何馬力UPなのかはトップシークレットなので公表はされませんが、これでようやくルノーやフェラーリ、メルセデスとの対比が出来るのではと思うのですが、開幕戦は予選からチグハグで歯車が噛み合わず、実力を出し切れなかった予選であった訳で、開幕戦の予選順位がトロロッソ・ホンダの実力ではないと思うのですが、開幕戦を決勝レースを見る限りではウィリアムズやフォースインディアと競っているように見えます。

マクラーレンの開幕戦はハースのリタイヤやレッドブルの不調、ルノーの不運にも助けられて、2台揃ってポイントをゲットしました。かなりの幸運であったレース結果であります。現在のマクラーレンの実力がどれほどのものであるかは、バーレーンでの予選と決勝でもう少し様子を見た方が良いと思います。

フォースインディアはチーム存続危機に瀕していて、マシンを熟成・進化させていくどころではないと思うので、もしチームが生き残ったとしても、今シーズンの成績は過去2シーズンのような成績を収めることは難しいのかもしれないです。

ルノーはだいたい予想通りでした。チームスタッフを増員してインフラ強化をしていってる途中で、その効果が表れるまでまだまだ時間が掛りそうです。同じルノーパワーユニットを搭載しているマクラーレンに勝たないとメンツがなくなってしまいます。カスタマーのレッドブルにも負けて、マクラーレンにも負けてしまうということになると、ルノーのメンツはなくなってしまいます。

ウィリアムズも昨シーズンより資金が大幅に減少したようですが、パディ・ロウが加入したとはいえ、一人のコーディネーター(エンジニア)で出来る仕事量には限界があります。ウィリアムズも今年は厳しい戦いをしていかなくてはならないのかもしれません。

開幕戦のトロロッソ・ホンダは予選も歯車が全くかみ合わず、決勝レースもガスリー車のMGU-Hトラブルでリタイヤ、そしてハートレーもスピンをしたりと散々の決勝レースでしたが、決勝リザルトがトロロッソ・ホンダの実力ではないと思います。
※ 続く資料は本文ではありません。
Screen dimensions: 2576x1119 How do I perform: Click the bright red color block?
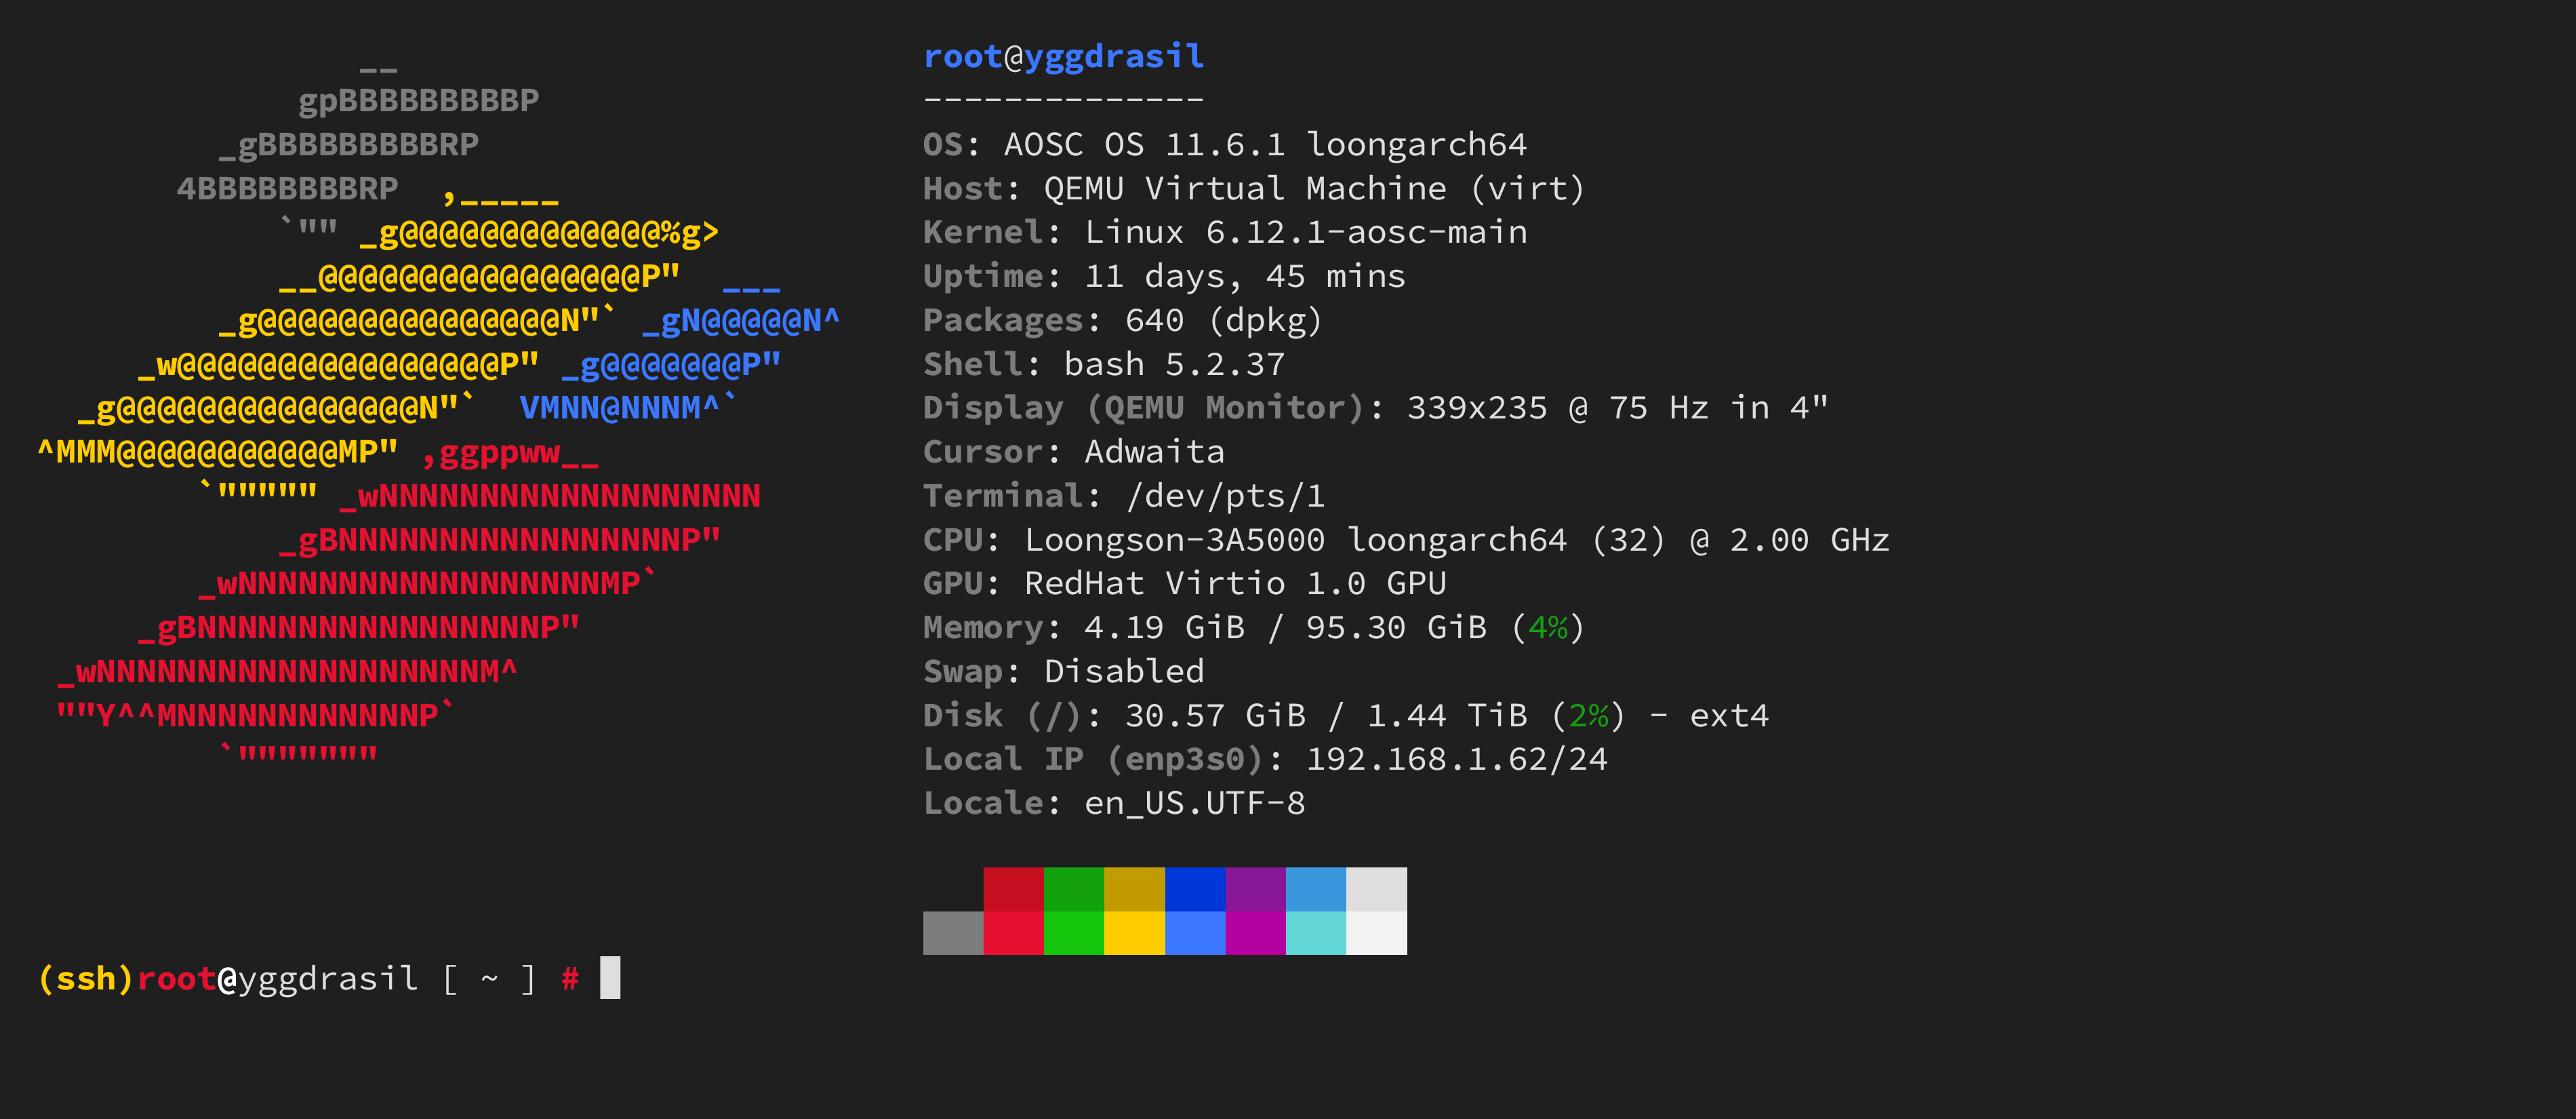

現状ではウィリアムズやフォースインディアと同じ場所(同じくらいのマシン性能)にいるように見えます。

その場所から0.3秒ほど前方にマクラーレンとルノーがいるように見えます。
さらにそのマクラーレンとルノーから0.3秒~0.5秒ほど前方にハースがいるように見えます。
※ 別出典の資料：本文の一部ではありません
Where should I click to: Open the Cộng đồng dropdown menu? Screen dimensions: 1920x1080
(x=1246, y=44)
トロロッソ・ホンダは今シーズンのエンジン投入計画を早くも修正をしてきたわけですが、このままだと年間5基ほど使うことになる可能性がありますね。つまり、グリッドダウンのペナルティを2回受けなければならない、ということです。

開幕前は年間4基投入計画であったと思っているのですが、それはルノーも同じく4基投入であると思います。
真剣に3基でシーズンを乗り切る計画であるのは、チャンピオンを争うメルセデスとフェラーリです。
この2チームはエンジンペナルティでグリッドダウンをしてしまうと、それが命取りでタイトルを落としかねないですから。

そして今週末のバーレーンでは2021年以降の草案バージョン2が発表されるようです。バージョン1ではメルセデスやフェラーリから散々に酷評・批判をされた訳ですが、それはロス・ブラウンは百も承知の上で提出したバージョン1だった訳です。バージョン1がすんなりと受け入れられるとは最初から思っていなかったでしょう。メルセデスやフェラーリやルノーの本音と抵抗具合を知りたかったのだと思います。この2021年問題は今シーズンが終了するまでに策定しなければならないのですが、バージョン3が夏休み前に発表されて、バージョン4(最終案)が秋頃に発表されるのでしょう。2021年は大きな変革になる年ですが、パワーユニット問題だけでなく、分配金の問題、マシン寸法(外観)の問題も含めて大きく変わります。

高騰しているコストの問題に目途をつければ、開会権料や放映権料も値下げすることがし易くなります。改革が進行中ですが、いつの時代も改革者は非難・批判されるものです。それは既得権益者から非難・批判される訳ですが、現行ルールで最も利益を享受しているのはフェラーリです。そしてそれに連なっているのが6チームですが、これらのフェラーリをはじめとする6チームがすんなりと既得権益を手放すとは思えず、フェラーリにいたっては拒否権を発動する構えを見せています。この拒否権もバーニー・エクレストンがフェラーリに与えた特権です。これが現在の改革に障壁となっています。